*TASK GOAL*. Take each line from the material below that includes the string "agent" and copy it.
===== THE DATA =====
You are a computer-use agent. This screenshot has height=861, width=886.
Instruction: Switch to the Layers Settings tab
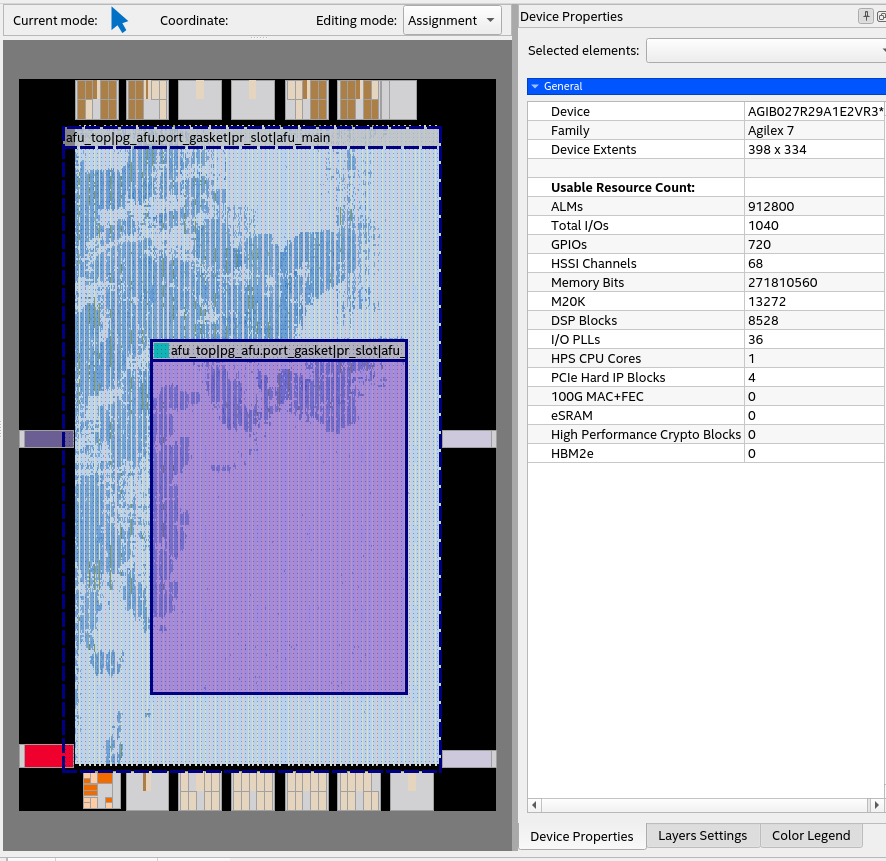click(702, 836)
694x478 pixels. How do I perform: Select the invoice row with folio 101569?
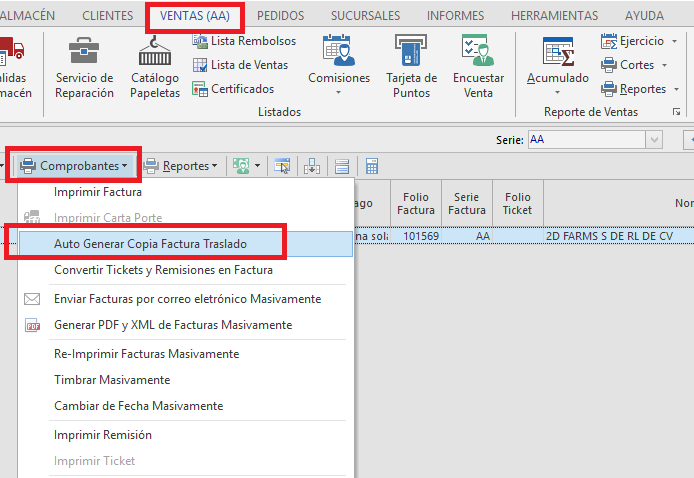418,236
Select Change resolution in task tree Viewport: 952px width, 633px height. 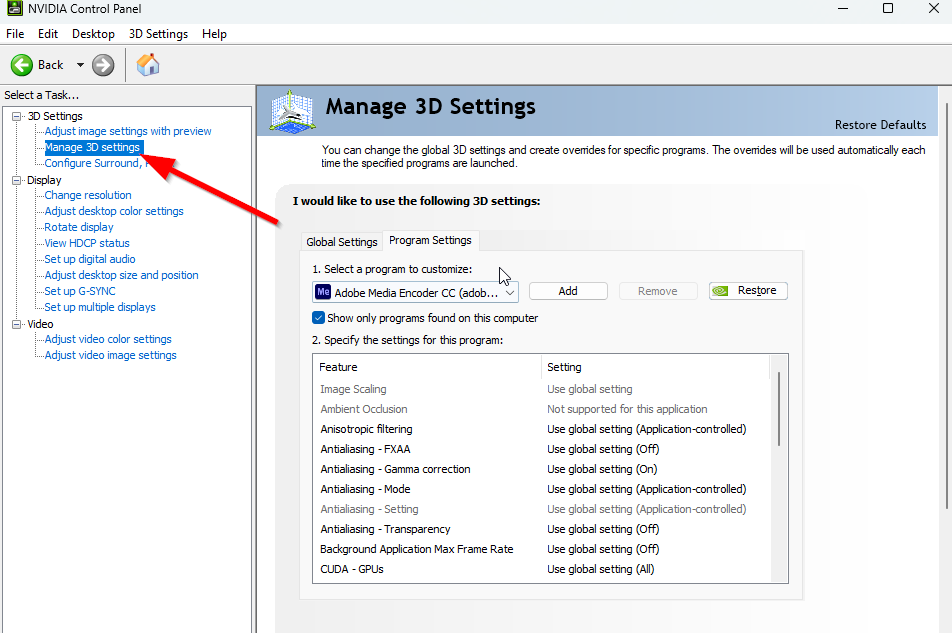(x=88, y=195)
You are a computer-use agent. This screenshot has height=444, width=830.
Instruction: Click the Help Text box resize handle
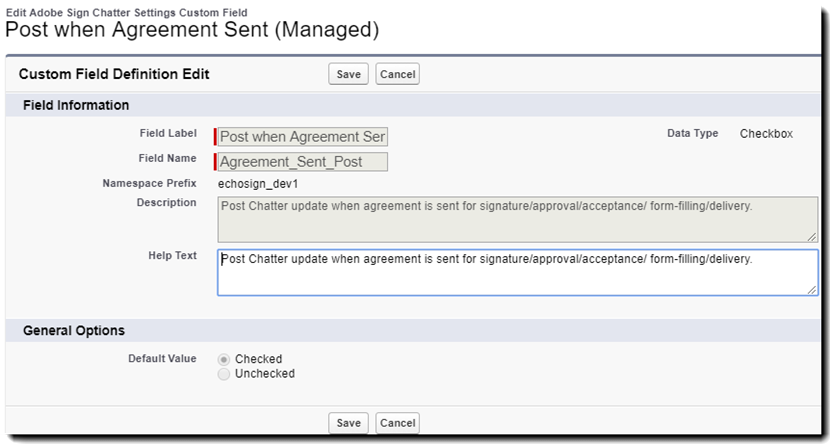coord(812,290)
=====
*TASK ANSWER*.
You are a computer-use agent. This screenshot has height=861, width=886.
You are a computer-use agent. This screenshot has height=444, width=830.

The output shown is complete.